(Input for this task)
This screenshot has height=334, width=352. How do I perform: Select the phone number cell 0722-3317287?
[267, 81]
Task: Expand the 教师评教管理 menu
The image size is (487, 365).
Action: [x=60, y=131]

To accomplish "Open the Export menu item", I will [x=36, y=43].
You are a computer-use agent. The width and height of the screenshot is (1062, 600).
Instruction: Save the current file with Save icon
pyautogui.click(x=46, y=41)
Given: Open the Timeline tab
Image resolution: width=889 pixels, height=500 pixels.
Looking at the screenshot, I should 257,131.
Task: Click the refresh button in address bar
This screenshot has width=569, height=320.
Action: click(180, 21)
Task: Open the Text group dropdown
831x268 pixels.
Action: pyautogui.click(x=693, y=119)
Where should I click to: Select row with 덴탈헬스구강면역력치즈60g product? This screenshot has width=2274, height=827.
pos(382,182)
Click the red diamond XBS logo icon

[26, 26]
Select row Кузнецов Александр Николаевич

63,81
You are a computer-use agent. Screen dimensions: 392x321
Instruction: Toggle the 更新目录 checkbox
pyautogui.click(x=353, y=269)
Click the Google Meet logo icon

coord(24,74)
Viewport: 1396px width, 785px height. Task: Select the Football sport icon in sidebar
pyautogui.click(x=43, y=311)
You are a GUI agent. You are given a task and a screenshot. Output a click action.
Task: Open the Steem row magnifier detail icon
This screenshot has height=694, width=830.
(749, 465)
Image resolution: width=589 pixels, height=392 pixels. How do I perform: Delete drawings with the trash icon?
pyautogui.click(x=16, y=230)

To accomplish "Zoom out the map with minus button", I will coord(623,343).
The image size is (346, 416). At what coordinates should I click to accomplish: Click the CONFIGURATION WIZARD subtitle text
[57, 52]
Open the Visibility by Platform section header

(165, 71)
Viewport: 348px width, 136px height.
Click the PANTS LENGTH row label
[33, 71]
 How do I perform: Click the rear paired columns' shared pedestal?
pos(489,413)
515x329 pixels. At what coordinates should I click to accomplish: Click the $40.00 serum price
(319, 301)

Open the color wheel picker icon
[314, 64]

(What the exercise asks) Reproduce the entire listing above exactly, leaving nothing out.

(Written answer)
This screenshot has height=334, width=352. How do I perform: Select the phone number cell 0722-3317287?
[267, 81]
Task: Expand the 教师评教管理 menu
The image size is (487, 365).
Action: [x=60, y=131]

To accomplish "Open the Export menu item", I will [x=36, y=43].
You are a computer-use agent. The width and height of the screenshot is (1062, 600).
Instruction: Save the current file with Save icon
pyautogui.click(x=46, y=41)
Given: Open the Timeline tab
Image resolution: width=889 pixels, height=500 pixels.
Looking at the screenshot, I should 257,131.
Task: Click the refresh button in address bar
This screenshot has width=569, height=320.
Action: click(180, 21)
Task: Open the Text group dropdown
831x268 pixels.
Action: pyautogui.click(x=693, y=119)
Where should I click to: Select row with 덴탈헬스구강면역력치즈60g product? This screenshot has width=2274, height=827.
pos(382,182)
Click the red diamond XBS logo icon

[26, 26]
Select row Кузнецов Александр Николаевич

63,81
You are a computer-use agent. Screen dimensions: 392x321
Instruction: Toggle the 更新目录 checkbox
pyautogui.click(x=353, y=269)
Click the Google Meet logo icon

coord(24,74)
Viewport: 1396px width, 785px height. Task: Select the Football sport icon in sidebar
pyautogui.click(x=43, y=311)
You are a GUI agent. You are given a task and a screenshot. Output a click action.
Task: Open the Steem row magnifier detail icon
This screenshot has height=694, width=830.
(749, 465)
Image resolution: width=589 pixels, height=392 pixels. How do I perform: Delete drawings with the trash icon?
pyautogui.click(x=16, y=230)

To accomplish "Zoom out the map with minus button", I will coord(623,343).
The image size is (346, 416). At what coordinates should I click to accomplish: Click the CONFIGURATION WIZARD subtitle text
[57, 52]
Open the Visibility by Platform section header

(165, 71)
Viewport: 348px width, 136px height.
Click the PANTS LENGTH row label
[33, 71]
 How do I perform: Click the rear paired columns' shared pedestal?
pos(489,413)
515x329 pixels. At what coordinates should I click to accomplish: Click the $40.00 serum price
(319, 301)

Open the color wheel picker icon
[314, 64]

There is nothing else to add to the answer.